Start of Record set

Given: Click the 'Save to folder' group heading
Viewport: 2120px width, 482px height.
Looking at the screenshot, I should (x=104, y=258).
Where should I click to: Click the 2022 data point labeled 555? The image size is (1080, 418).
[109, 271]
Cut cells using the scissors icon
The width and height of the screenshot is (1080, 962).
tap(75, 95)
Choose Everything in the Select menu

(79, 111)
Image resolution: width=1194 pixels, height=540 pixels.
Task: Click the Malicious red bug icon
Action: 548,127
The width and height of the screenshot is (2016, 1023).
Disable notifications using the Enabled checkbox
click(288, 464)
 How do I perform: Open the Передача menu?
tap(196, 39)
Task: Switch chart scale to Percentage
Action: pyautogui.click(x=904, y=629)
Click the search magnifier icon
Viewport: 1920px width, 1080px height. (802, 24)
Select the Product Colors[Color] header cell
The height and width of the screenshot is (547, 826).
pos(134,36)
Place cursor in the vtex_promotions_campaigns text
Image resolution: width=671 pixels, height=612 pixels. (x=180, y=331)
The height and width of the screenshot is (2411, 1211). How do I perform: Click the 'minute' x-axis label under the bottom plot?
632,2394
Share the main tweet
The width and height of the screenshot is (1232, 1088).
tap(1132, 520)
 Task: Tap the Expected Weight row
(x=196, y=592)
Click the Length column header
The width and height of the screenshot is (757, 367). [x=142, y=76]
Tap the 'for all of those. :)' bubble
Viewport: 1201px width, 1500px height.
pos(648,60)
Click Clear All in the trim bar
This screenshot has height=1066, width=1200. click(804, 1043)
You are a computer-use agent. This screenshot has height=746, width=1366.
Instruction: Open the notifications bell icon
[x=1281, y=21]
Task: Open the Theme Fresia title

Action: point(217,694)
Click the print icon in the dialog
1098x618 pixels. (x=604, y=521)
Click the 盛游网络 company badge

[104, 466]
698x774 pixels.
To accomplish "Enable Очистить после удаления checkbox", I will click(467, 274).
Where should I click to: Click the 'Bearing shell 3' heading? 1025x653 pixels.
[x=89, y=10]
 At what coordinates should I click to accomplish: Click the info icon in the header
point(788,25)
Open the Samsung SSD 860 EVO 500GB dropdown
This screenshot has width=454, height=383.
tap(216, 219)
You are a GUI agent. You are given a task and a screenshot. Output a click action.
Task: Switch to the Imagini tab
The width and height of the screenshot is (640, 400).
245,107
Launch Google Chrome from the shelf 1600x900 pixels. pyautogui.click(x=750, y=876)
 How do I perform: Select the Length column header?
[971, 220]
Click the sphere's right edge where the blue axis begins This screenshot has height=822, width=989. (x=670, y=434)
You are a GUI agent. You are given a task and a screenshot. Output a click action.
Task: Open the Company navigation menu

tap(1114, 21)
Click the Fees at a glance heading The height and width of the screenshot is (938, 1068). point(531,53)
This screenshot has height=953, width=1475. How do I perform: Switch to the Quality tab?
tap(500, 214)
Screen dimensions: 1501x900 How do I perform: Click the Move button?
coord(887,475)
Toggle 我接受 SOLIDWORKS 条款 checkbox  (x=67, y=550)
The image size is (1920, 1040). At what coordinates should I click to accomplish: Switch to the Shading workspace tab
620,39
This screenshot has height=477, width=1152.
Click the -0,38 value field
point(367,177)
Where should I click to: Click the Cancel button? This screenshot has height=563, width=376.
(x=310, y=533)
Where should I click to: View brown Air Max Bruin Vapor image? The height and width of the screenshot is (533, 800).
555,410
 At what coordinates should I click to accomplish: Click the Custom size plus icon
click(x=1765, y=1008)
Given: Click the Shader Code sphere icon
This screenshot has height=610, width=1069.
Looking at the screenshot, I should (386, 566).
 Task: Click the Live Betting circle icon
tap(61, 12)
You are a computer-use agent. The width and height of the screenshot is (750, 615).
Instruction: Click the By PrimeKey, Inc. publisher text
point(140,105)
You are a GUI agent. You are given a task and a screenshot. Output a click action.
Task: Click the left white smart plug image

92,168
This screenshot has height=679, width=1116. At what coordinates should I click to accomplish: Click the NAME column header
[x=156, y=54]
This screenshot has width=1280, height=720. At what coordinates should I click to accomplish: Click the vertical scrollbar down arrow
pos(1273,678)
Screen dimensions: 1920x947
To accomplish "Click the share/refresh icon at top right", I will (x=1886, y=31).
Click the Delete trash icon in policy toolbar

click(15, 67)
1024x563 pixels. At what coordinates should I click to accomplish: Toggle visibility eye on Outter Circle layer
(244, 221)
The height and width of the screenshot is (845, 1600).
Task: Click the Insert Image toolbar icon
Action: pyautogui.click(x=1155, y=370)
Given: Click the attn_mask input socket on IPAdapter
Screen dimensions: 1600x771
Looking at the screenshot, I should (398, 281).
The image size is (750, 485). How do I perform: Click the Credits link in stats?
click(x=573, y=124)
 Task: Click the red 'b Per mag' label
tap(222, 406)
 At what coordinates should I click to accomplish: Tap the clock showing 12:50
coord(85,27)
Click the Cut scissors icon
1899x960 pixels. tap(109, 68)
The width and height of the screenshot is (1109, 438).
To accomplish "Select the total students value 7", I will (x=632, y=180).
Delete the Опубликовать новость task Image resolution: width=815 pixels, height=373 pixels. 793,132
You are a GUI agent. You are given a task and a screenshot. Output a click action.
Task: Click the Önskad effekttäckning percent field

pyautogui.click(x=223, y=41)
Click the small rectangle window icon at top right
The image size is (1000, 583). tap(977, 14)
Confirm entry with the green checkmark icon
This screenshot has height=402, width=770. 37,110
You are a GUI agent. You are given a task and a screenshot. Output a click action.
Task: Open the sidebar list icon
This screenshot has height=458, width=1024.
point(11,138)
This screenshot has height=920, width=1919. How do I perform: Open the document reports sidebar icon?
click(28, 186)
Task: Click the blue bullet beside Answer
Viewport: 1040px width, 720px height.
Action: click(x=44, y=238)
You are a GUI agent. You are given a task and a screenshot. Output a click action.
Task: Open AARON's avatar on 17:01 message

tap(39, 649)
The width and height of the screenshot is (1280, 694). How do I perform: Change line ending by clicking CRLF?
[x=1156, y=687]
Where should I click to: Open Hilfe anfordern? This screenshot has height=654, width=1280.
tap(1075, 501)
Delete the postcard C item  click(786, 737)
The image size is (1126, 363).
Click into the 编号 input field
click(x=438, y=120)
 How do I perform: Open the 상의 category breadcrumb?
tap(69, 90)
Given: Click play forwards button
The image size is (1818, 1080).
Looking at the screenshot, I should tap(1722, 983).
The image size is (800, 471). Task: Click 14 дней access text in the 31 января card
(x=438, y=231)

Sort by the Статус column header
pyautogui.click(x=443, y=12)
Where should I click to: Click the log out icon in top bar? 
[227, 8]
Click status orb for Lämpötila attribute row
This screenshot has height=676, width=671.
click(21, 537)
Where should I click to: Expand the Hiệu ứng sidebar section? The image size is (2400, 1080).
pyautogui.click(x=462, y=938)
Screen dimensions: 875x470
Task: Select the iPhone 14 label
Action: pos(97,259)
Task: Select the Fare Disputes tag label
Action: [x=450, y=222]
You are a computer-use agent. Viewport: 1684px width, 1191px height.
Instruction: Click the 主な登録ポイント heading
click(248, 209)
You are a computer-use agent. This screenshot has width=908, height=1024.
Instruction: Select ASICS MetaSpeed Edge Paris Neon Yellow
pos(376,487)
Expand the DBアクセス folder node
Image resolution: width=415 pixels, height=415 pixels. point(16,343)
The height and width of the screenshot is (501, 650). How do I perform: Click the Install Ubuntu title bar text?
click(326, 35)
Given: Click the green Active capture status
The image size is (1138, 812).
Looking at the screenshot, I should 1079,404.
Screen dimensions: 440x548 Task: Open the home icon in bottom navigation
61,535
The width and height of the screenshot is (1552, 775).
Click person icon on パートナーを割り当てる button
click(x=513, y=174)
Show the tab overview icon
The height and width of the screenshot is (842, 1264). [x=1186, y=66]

End of Record set

• Exercise: Would you reproduce, word for word, the lines from the one holding "The image size is (1138, 812)." through the final line of the entries, both included?

• Solution to the exercise:
The image size is (1138, 812).
Looking at the screenshot, I should 1079,404.
Screen dimensions: 440x548 Task: Open the home icon in bottom navigation
61,535
The width and height of the screenshot is (1552, 775).
Click person icon on パートナーを割り当てる button
click(x=513, y=174)
Show the tab overview icon
The height and width of the screenshot is (842, 1264). [x=1186, y=66]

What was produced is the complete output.